Each of the three services will have between Rs 4,000 and Rs 4,500 crore shaved off their capital outlays.
The capital outlay in the maiden budget of the Modi government - which finance minister Arun Jaitley presented in July last year when he was also defence minister - was Rs 94,587 crore in the total defence allocation of Rs 2,29,000 crore. About 80 per cent of the capital outlays go into committed liabilities - contracts already executed for purchases.
The cut effectively shelves a navy effort to order three additional frigates of the Shivalik class (to be made at Mazagon Docks, Mumbai), an army-air force joint effort to acquire attack helicopters (the Apache-64D, made by the US-based Boeing) and an army plan to buy new small arms.

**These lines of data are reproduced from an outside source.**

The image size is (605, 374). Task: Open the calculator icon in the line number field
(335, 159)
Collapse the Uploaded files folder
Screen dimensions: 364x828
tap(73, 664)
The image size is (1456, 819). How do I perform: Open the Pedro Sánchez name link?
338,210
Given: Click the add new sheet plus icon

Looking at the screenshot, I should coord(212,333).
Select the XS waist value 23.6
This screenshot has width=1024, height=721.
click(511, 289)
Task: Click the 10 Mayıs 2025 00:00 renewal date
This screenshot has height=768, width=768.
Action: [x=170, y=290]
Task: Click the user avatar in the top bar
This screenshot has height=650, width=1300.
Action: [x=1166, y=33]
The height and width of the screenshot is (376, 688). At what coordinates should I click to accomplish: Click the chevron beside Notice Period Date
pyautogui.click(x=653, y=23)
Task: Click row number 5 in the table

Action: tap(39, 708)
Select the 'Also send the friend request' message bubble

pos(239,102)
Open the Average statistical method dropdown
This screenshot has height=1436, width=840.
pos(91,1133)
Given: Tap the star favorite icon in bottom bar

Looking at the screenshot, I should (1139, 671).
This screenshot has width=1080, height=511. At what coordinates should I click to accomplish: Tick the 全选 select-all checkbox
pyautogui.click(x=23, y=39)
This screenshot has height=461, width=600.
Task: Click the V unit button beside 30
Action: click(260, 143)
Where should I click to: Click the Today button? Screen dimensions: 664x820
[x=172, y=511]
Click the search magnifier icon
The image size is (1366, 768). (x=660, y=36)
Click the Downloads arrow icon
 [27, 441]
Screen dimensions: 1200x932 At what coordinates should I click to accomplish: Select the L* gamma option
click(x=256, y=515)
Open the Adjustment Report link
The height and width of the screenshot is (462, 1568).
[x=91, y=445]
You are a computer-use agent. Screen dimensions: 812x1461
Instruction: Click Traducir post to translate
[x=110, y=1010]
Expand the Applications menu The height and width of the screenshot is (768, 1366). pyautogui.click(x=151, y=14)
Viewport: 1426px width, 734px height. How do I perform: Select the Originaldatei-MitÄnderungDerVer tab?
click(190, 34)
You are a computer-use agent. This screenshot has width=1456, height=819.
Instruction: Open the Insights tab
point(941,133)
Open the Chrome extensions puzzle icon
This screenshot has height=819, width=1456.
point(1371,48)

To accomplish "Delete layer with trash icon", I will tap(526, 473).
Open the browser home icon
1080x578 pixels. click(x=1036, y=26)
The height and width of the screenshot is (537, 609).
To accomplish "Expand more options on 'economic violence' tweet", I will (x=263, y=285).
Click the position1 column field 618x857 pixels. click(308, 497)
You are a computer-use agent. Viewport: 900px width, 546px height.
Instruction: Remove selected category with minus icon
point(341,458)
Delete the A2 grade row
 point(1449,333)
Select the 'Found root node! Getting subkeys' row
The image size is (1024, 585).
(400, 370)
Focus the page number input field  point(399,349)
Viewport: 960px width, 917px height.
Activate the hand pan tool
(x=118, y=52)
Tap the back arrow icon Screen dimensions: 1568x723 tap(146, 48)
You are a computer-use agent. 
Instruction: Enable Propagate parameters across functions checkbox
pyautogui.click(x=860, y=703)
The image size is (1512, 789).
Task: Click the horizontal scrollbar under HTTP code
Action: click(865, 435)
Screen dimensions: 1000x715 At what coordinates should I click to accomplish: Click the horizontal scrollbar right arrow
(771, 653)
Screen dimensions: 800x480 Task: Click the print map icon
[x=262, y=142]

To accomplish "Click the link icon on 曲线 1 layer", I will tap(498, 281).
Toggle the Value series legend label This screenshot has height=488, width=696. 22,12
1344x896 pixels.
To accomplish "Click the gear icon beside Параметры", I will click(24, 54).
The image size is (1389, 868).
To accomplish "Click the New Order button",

The slash also puts the brakes on a tottering IAF programme to buy medium multi-role combat aircraft (Rafale, by France's Dassault Aviation) within this financial year.
A parliamentary standing committee on defence, chaired by BJP MP and retired Major General B.C. Khanduri, estimated in a report earlier this month that the IAF's plan to buy the Rafale alone will require Rs 15,000 crore in the first year.
The programme to buy the attack helicopters may yet go through, with the US President Barack Obama set to be the chief guest at the Republic Day parade on January 26.
Part of the reason to re-allocate funds meant for capital purchases under the revenue head is a government decision to implement the demand of military veterans for 'one rank one pension' (OROP).
Defence minister Manohar Parrikar, who took over from Jaitley, said in an interview to a news channel this evening that he had estimated the outgo for OROP at Rs 6,000 crore to Rs 8,000 crore. But the controller-general of defence accounts puts it at Rs 14,200 crore.
In the interview, Parrikar blamed A.K. Antony, the defence minister in the UPA II government, for the backlog in acquisitions that he was now trying to overcome.
Last week, Parrikar had said a revamped defence procurement policy for faster acquisition of weapons would be implemented by March this year.